REQUIRED TASK A: Using the blog page below, decide whether each statement agrees with it: (i) Kolokoltsev was named Moscow's police chief after five months of searching; (ii) a lack of resources is one of the three reasons given for the police going unreformed; (iii) the Shamanov commentary expects the generals' corrupt ways to come to an end. Answer yes or no for each and quote the words that decide it.
REQUIRED TASK B: Summarize the blog page below in two sentences.

═════ PAGE

Russia’s police, unreformed

Posted October 10, 2009 by markgaleotti
Categories: MVD, Police, Police Reform

The appointment, after five months’ haggling and searching, of Major General Vladimir Kolokoltsev to be Moscow’s new police chief after the dismissal of General Pronin, provides the hook for another RFE/RL commentary: Three Reasons Why Russia’s Police Remain Unreformed. The three reasons? Politicization, corruption and a lack of resources. Of course, the fundamental meta-reason behind all three is that the Kremlin isn’t interested in meaningful police reform that would create an effective, independent law enforcement structure such that could underpin a genuine rule-of-law state. Alas.

General Shamanov and corruption within the High Command

Posted September 29, 2009 by markgaleotti
Categories: Crime, Military - Russia, Organized Crime - Russia

Just as a little cross-post, I would mention that I have just had a short commentary published on the RFE/RL website on the Shamanov case and what it may say about corruption within the High Command and the prospects for change. My downbeat conclusions are that “Whatever happens to Shamanov, the likelihood is that Russia’s dirty generals will continue to enjoy business as usual – so long as they keep a low profile.” After all, the present military reform programme represents a major bonanza for these crooks in braid, and the last thing they want to do is to see Defence Minister Serdyukov forced and able to do something serious about the numerous scams they have running.

══════════
═════ PROVIDED DATA

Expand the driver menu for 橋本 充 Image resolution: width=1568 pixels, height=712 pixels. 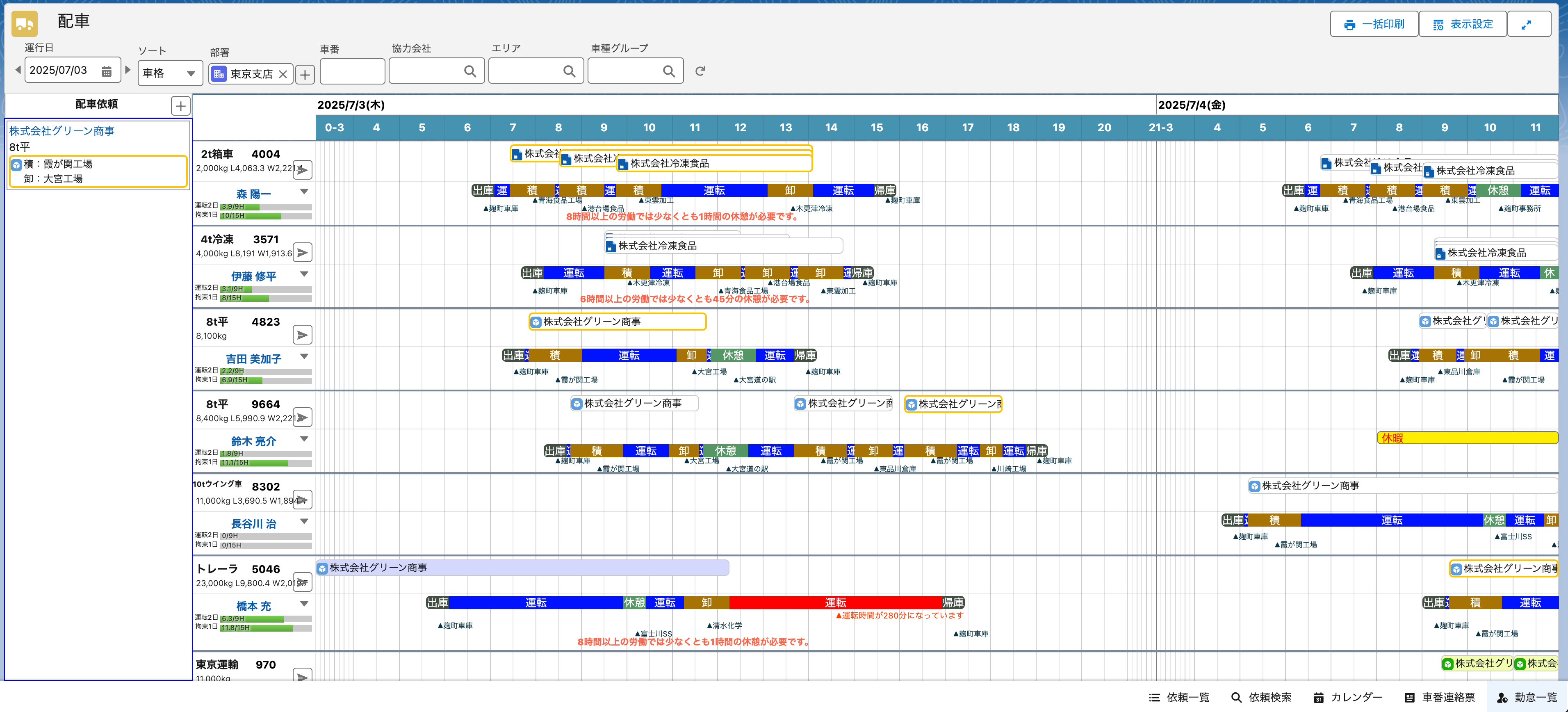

══════════

WORKED SOLUTION A:
(i) Yes: "The appointment, after five months’ haggling and searching, of Major General Vladimir Kolokoltsev to be Moscow’s new police chief"
(ii) Yes: "Politicization, corruption and a lack of resources."
(iii) No: "Russia’s dirty generals will continue to enjoy business as usual – so long as they keep a low profile."

WORKED SOLUTION B: A commentary prompted by Kolokoltsev's appointment as Moscow's police chief blames politicization, corruption and a lack of resources for Russia's unreformed police, and behind all three it sees a Kremlin that doesn't want meaningful reform. A second commentary, on the Shamanov case, concludes that corrupt generals will likely carry on as usual, because the military reform program is a bonanza for them.